As we raced through the halls and up stairwells,

I got the facts.

I walked into the cold, gray-green tiled room. In the stall to my right was Lisa, doubled over in pain, confused and crying. The other sisters finally convinced her that she had to go to the hospital. The placenta had not come out, and they saw no other alternative after three hours of unprofessional assistance. They quickly helped her out of the bathroom and asked June Ann and me to clean up the mess so no one would know what happened and tell the dorm resident or the school authorities. Before they left, they told us they had tried to flush the fetus down the toilet, but it would not go.

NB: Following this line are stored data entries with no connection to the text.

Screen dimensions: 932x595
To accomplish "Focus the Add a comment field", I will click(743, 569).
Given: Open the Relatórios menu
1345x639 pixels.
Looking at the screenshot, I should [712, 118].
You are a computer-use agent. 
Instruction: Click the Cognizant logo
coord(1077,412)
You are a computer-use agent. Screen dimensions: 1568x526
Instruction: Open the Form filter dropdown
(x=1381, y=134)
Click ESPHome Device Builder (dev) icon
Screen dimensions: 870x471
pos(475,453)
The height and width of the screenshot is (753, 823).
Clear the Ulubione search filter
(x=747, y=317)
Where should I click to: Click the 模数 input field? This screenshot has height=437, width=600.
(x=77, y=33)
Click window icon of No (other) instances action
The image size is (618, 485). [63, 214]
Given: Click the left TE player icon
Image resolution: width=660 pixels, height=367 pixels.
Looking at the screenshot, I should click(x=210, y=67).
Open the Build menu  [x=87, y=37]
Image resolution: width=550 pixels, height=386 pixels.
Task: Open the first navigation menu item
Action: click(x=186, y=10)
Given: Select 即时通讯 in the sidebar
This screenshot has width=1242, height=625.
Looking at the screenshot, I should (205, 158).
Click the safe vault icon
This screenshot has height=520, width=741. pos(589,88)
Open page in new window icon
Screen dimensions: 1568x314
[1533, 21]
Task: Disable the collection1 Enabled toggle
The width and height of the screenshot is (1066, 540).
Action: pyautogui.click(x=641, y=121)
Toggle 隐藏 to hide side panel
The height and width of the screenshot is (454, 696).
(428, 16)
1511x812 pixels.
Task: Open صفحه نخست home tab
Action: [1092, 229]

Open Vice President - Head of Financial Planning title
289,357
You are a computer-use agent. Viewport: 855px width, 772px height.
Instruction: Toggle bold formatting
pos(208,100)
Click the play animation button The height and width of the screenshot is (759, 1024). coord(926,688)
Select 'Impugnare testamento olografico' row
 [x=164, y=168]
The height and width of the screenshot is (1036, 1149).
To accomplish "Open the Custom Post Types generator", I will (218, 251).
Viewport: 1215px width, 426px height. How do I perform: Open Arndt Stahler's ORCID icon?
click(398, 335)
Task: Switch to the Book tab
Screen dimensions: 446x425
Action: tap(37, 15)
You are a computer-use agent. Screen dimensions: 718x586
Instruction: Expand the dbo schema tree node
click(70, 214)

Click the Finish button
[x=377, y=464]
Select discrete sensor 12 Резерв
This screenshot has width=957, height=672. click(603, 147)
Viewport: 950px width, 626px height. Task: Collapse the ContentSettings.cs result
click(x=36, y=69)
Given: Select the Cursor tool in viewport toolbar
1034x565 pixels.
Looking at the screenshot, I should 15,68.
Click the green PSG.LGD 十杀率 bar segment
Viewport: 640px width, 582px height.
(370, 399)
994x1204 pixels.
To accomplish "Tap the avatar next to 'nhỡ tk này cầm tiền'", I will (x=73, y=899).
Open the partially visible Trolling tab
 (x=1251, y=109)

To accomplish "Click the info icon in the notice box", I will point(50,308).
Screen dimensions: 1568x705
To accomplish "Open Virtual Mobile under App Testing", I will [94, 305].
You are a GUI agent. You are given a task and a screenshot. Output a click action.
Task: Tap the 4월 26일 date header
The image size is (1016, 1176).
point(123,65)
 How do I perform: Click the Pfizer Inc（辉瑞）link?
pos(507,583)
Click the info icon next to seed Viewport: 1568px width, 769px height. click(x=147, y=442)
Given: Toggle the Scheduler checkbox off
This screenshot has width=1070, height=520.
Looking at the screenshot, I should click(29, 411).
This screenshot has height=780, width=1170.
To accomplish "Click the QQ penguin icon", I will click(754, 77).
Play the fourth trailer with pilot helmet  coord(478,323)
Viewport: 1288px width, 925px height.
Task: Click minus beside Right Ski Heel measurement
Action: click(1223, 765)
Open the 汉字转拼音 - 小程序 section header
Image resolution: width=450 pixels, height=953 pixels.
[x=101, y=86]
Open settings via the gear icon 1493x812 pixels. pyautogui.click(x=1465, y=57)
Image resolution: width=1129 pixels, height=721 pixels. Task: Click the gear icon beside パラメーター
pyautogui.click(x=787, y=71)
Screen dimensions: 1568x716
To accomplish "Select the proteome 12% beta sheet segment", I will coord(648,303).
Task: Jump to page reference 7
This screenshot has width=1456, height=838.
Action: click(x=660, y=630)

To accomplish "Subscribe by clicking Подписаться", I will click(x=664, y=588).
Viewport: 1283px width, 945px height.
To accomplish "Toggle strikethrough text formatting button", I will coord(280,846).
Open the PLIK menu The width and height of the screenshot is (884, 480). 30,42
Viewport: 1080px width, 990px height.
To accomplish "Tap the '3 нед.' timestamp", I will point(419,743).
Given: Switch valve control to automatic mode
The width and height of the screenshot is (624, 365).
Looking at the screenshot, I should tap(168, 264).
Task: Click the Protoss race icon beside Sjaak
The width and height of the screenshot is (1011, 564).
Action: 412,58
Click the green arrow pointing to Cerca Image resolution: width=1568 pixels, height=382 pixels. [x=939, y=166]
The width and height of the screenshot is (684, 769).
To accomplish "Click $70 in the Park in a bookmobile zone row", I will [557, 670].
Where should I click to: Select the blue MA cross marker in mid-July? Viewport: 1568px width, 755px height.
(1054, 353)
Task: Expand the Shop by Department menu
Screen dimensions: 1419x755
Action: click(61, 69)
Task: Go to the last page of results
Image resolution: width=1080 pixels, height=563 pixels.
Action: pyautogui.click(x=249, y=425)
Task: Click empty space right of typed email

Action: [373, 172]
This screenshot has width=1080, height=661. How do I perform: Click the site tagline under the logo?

I entered the stall. There was a brown baby boy squeezed between the cold, white porcelain walls of the toilet. With no feeling, I, too, tried to flush him away. He wouldn't go down. He couldn't. He was too big. I couldn't leave him there. I had no choice but to remove him from the scarlet stained water. Trying to protect our hands, June Ann and I grabbed piles of paper towels, gently pulled him from the water and wrapped him.

We were not in our own territory, the safety of the sorority suite, so we quickly cleaned up the traces of blood, opened windows to let out the stench of a terrible mistake, and carried the dead bundle downstairs.

I sat in Bev's room on her bed. I couldn't go to mine. What was I going to do? He was in my arms. He was my responsibility. “God, he is dead!” We had wanted to throw him in the trash, just get rid of him. I held him in my arms, trying to get my thoughts and feelings together. What should I do? Over and over, I said to myself, "Is this my child? My little boy? He could be."

Finally, a shoe box. We would put him in a shoe box. I made a cushion of tissues and paper towels. I placed him in the box. He was a real baby, soft brown but with a dull film of death. He had ten little fingers and ten little toes; everything about him was a real person. Luckily, I never saw his eyes. Maybe he closed them so I wouldn't hurt so much. Looking back, I don't know if I could have withstood his look.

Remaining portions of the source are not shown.